Amelia was flattered by the fact that Andrew Vardy enjoyed her company, because no one else seemed to, and so it was that when, at the fag end of a wearisome day, when they were the last two people left in the staff room, and he spoke his honeyed words of seduction (to recap—“You know, Amelia, if you ever want to have sex, I’d be happy to oblige”), she had thought, yes, why not?
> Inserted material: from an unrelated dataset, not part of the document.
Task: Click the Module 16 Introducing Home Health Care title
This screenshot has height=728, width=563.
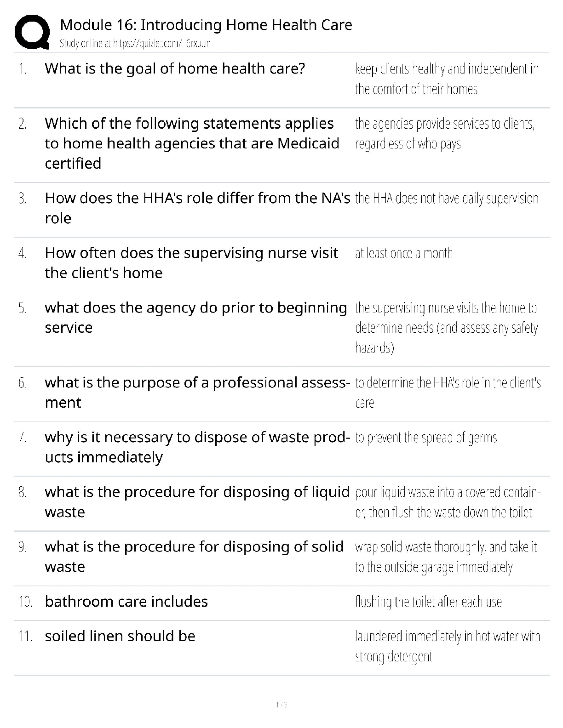Action: [206, 25]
Not right away of course, not there in the staff room—how awful would that have been, if he’d ravished her among the crumpled newspapers and the old mugs with their dregs of Nescafé while she wondered if the janitor was going to put his head round the door. But, no, he simply picked up his rucksack and said, “Good-bye, then, see you tomorrow,” as if nothing of any significance had passed between them.
B
efore Andrew Vardy, Amelia imagined that sex would be (somehow, God knows how) an amalgam of the mystical and the coarsely animalistic, a warm and blurry experience that would transcend the mechanics. What she hadn’t imagined was that it would be banal and rather tiresome. Although, unfortunately, still vaguely disgusting.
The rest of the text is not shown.